Сказал им, чтобы сыновьям помогли траву разгрузить и раскидать в тени сушиться, потом показал, где колодец будет. Тот, что Улраном представился, не согласился с местом, на другое указал, сказал, что там лучше, и от нужника дальше, вода чище будет. А тут как раз Яра с обедом подоспела. Сели все за стол, он ел похлебку с хлебом, козий сыр и вареные яйца, а сам косился на пришлых. Видно было, что голодные, а ели аккуратно, благородные, одним словом. В голове билась, не давала покоя мысль, что слышал он где-то про двоих, искали кого или нашли, не мог никак вспомнить.

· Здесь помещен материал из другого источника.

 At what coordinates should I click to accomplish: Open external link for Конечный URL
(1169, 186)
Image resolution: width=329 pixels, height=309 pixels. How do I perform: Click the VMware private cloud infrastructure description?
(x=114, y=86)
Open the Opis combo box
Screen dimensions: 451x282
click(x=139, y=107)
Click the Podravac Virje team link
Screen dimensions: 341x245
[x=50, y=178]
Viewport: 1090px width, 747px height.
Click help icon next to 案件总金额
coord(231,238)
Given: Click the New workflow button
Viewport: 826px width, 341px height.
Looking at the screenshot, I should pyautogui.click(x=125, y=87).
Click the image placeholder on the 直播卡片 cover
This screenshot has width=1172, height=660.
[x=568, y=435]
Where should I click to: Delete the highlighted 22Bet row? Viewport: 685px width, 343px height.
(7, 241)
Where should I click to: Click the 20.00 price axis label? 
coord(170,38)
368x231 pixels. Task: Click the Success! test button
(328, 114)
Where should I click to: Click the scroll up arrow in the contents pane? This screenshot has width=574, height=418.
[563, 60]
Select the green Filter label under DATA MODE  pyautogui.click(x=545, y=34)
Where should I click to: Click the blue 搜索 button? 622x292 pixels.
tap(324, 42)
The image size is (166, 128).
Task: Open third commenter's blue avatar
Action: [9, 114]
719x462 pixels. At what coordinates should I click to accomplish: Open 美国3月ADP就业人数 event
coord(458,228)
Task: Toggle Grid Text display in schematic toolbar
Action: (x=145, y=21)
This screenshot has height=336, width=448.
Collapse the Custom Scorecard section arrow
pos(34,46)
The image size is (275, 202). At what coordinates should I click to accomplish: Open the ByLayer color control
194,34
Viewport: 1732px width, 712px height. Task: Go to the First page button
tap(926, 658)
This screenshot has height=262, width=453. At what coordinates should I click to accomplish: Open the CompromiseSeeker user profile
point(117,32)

После обеда новое место разметили и начали копать. До темна провозились. Вечером сыновья воды в баню натаскали, затопили — помыться с тяжелого дня. Хотели все вместе, одним паром помыться да спать лечь, ан нет, не пошли пришлые со всеми, сказали после помоются. И ладно, ему с семьёй самый пар достанется. Яра им постелила на сеновале. Ночи теплые, не замерзнут, а в дом незнакомцев пускать не хотелось.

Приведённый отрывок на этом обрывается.